WHAT THIS TASK INVOLVES —
Every entry must be repeated exactly in the answer.

Start of RECORDS TO USE

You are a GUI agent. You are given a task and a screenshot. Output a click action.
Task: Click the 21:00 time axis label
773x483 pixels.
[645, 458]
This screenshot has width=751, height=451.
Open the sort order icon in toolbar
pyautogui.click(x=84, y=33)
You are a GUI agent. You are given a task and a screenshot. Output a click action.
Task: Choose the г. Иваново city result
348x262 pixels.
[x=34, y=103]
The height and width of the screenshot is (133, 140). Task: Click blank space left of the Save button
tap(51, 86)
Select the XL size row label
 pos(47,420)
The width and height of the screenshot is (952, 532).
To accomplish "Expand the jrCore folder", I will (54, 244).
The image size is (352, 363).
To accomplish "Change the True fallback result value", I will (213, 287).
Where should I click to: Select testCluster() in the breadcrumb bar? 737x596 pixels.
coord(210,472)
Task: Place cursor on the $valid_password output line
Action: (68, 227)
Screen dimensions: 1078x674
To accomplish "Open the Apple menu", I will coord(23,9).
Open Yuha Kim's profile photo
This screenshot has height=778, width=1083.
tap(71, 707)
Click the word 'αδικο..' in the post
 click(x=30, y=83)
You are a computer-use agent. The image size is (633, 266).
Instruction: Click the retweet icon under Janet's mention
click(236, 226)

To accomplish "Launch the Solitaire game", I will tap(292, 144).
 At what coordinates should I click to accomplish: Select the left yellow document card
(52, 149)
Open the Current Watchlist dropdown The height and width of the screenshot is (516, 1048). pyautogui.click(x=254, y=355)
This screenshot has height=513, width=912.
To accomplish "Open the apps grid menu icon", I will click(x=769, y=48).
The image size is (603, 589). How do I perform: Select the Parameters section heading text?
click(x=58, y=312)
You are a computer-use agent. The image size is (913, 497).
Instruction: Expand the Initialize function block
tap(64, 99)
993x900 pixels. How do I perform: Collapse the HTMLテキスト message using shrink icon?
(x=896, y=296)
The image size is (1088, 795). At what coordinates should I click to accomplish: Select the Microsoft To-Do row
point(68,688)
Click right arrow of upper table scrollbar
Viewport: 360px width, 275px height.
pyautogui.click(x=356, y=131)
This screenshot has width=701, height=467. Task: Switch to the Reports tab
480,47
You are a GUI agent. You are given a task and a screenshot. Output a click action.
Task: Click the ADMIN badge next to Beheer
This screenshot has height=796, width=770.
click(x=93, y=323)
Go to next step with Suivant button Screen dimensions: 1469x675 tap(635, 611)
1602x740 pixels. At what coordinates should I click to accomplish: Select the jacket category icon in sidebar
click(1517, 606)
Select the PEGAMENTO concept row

End of RECORDS TO USE

EXERCISE RESPONSE —
You are a GUI agent. You are given a task and a screenshot. Output a click action.
Task: Click the 21:00 time axis label
773x483 pixels.
[645, 458]
This screenshot has width=751, height=451.
Open the sort order icon in toolbar
pyautogui.click(x=84, y=33)
You are a GUI agent. You are given a task and a screenshot. Output a click action.
Task: Choose the г. Иваново city result
348x262 pixels.
[x=34, y=103]
The height and width of the screenshot is (133, 140). Task: Click blank space left of the Save button
tap(51, 86)
Select the XL size row label
 pos(47,420)
The width and height of the screenshot is (952, 532).
To accomplish "Expand the jrCore folder", I will (54, 244).
The image size is (352, 363).
To accomplish "Change the True fallback result value", I will (213, 287).
Where should I click to: Select testCluster() in the breadcrumb bar? 737x596 pixels.
coord(210,472)
Task: Place cursor on the $valid_password output line
Action: (68, 227)
Screen dimensions: 1078x674
To accomplish "Open the Apple menu", I will coord(23,9).
Open Yuha Kim's profile photo
This screenshot has height=778, width=1083.
tap(71, 707)
Click the word 'αδικο..' in the post
 click(x=30, y=83)
You are a computer-use agent. The image size is (633, 266).
Instruction: Click the retweet icon under Janet's mention
click(236, 226)

To accomplish "Launch the Solitaire game", I will tap(292, 144).
 At what coordinates should I click to accomplish: Select the left yellow document card
(52, 149)
Open the Current Watchlist dropdown The height and width of the screenshot is (516, 1048). pyautogui.click(x=254, y=355)
This screenshot has height=513, width=912.
To accomplish "Open the apps grid menu icon", I will click(x=769, y=48).
The image size is (603, 589). How do I perform: Select the Parameters section heading text?
click(x=58, y=312)
You are a computer-use agent. The image size is (913, 497).
Instruction: Expand the Initialize function block
tap(64, 99)
993x900 pixels. How do I perform: Collapse the HTMLテキスト message using shrink icon?
(x=896, y=296)
The image size is (1088, 795). At what coordinates should I click to accomplish: Select the Microsoft To-Do row
point(68,688)
Click right arrow of upper table scrollbar
Viewport: 360px width, 275px height.
pyautogui.click(x=356, y=131)
This screenshot has width=701, height=467. Task: Switch to the Reports tab
480,47
You are a GUI agent. You are given a task and a screenshot. Output a click action.
Task: Click the ADMIN badge next to Beheer
This screenshot has height=796, width=770.
click(x=93, y=323)
Go to next step with Suivant button Screen dimensions: 1469x675 tap(635, 611)
1602x740 pixels. At what coordinates should I click to accomplish: Select the jacket category icon in sidebar
click(1517, 606)
Select the PEGAMENTO concept row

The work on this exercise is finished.